A good chunk of the novel takes place at the beach where Lina and Elena spend the summer in the hopes of Lina becoming pregnant during one of Stefano’s visits. Plenty of actual sex and thinking about sex takes place at the beach. Lina takes a lover and in a fit of jealousy, Elena decides she’s done with being a virgin and does something drastic and terrible. Elena seems to be suffocating in Lina’s shadow. She believes Lina is sophisticated and intelligent but the ignorance and naiveté of both girls is at times frightening.

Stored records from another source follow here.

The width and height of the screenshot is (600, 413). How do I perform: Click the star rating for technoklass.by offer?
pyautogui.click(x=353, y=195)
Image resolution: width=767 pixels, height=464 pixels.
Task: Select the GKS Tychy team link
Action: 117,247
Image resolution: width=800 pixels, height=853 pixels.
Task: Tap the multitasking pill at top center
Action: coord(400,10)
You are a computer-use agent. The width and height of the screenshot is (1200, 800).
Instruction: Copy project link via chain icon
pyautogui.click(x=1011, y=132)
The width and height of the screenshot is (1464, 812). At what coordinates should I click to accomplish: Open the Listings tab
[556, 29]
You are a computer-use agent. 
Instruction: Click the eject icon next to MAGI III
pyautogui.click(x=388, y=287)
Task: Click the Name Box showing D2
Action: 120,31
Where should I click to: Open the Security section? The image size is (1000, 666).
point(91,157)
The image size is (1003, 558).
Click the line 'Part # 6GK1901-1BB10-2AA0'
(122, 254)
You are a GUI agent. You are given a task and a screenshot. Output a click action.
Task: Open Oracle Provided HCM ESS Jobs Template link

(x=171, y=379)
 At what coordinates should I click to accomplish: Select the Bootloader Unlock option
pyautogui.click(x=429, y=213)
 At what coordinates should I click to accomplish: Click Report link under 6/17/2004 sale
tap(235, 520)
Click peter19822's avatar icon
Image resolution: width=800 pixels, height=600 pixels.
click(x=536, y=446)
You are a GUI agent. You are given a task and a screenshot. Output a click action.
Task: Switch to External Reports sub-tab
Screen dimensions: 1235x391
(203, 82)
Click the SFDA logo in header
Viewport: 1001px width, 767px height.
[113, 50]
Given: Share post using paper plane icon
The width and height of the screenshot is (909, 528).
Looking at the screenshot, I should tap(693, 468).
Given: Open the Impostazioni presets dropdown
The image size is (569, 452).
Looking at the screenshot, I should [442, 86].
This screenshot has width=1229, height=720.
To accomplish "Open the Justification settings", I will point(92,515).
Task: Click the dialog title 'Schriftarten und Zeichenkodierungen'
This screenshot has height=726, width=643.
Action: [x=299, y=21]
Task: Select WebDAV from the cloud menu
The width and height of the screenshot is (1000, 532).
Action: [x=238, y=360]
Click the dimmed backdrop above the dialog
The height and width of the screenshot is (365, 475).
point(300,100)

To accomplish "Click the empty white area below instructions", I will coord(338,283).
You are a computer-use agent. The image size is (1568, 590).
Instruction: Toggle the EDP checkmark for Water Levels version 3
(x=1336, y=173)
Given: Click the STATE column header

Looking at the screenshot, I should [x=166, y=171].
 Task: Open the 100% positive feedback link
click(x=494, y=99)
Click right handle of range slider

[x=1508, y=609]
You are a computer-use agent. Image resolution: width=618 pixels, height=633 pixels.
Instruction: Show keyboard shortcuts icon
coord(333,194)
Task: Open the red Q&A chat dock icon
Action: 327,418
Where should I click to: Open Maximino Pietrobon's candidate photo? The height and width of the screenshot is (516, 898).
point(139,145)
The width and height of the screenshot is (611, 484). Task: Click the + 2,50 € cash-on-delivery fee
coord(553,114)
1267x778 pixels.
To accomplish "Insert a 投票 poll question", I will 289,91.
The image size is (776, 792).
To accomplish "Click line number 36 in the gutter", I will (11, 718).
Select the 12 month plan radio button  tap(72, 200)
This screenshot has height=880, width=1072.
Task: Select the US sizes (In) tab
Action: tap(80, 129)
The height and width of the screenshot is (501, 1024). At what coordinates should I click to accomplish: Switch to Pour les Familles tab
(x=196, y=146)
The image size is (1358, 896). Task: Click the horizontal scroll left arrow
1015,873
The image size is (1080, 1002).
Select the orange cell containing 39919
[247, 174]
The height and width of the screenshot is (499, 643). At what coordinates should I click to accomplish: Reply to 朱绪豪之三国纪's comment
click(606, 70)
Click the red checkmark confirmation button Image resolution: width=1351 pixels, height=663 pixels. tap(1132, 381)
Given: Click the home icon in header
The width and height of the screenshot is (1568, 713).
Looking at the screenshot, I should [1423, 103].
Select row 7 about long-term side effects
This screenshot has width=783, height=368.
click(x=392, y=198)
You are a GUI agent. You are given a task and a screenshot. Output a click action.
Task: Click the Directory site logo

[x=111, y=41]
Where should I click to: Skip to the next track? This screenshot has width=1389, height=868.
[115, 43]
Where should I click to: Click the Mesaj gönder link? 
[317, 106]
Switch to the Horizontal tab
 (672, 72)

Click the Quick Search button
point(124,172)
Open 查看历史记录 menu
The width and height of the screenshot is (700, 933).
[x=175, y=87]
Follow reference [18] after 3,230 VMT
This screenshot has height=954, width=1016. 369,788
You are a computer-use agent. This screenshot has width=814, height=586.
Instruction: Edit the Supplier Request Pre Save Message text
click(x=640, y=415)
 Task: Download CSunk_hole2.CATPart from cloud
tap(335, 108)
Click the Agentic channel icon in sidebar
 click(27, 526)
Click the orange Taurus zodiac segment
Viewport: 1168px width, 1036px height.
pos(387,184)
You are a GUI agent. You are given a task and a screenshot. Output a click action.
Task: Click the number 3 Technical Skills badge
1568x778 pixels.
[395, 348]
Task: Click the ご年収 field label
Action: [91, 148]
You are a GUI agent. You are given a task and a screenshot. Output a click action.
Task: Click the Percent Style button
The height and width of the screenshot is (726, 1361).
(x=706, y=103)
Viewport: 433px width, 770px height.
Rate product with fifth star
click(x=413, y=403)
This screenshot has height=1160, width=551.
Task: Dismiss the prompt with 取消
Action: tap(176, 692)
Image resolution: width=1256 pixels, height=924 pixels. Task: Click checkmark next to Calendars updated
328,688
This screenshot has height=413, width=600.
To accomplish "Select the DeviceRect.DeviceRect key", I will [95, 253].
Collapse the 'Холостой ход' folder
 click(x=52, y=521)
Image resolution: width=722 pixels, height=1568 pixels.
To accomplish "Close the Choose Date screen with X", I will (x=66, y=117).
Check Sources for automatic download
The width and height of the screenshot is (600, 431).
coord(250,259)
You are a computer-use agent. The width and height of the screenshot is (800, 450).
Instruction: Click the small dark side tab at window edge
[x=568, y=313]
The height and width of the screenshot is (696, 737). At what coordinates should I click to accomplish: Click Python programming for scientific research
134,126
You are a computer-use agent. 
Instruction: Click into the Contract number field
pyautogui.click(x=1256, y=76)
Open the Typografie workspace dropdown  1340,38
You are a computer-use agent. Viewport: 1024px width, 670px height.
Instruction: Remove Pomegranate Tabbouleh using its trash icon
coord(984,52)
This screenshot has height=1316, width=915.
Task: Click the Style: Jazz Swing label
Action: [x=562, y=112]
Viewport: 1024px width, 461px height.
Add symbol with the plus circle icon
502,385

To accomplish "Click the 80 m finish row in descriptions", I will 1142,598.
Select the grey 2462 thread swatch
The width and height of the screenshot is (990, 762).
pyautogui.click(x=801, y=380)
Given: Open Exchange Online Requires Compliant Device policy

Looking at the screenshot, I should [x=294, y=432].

Since Elena is narrating the story, and she is infatuated, if not actually in love with Lina, much of the grandiose story-telling is centered around Lina while Elena’s tale is more sombre. This is clearly how Elena sees her own life. She says she’s happy but Elena is unable to tear herself away from Lina, even when Lina appears to implode. Lina is the proverbial traffic accident and Elena is the rubber-necker who can’t move along and eventually gets involved in the accident.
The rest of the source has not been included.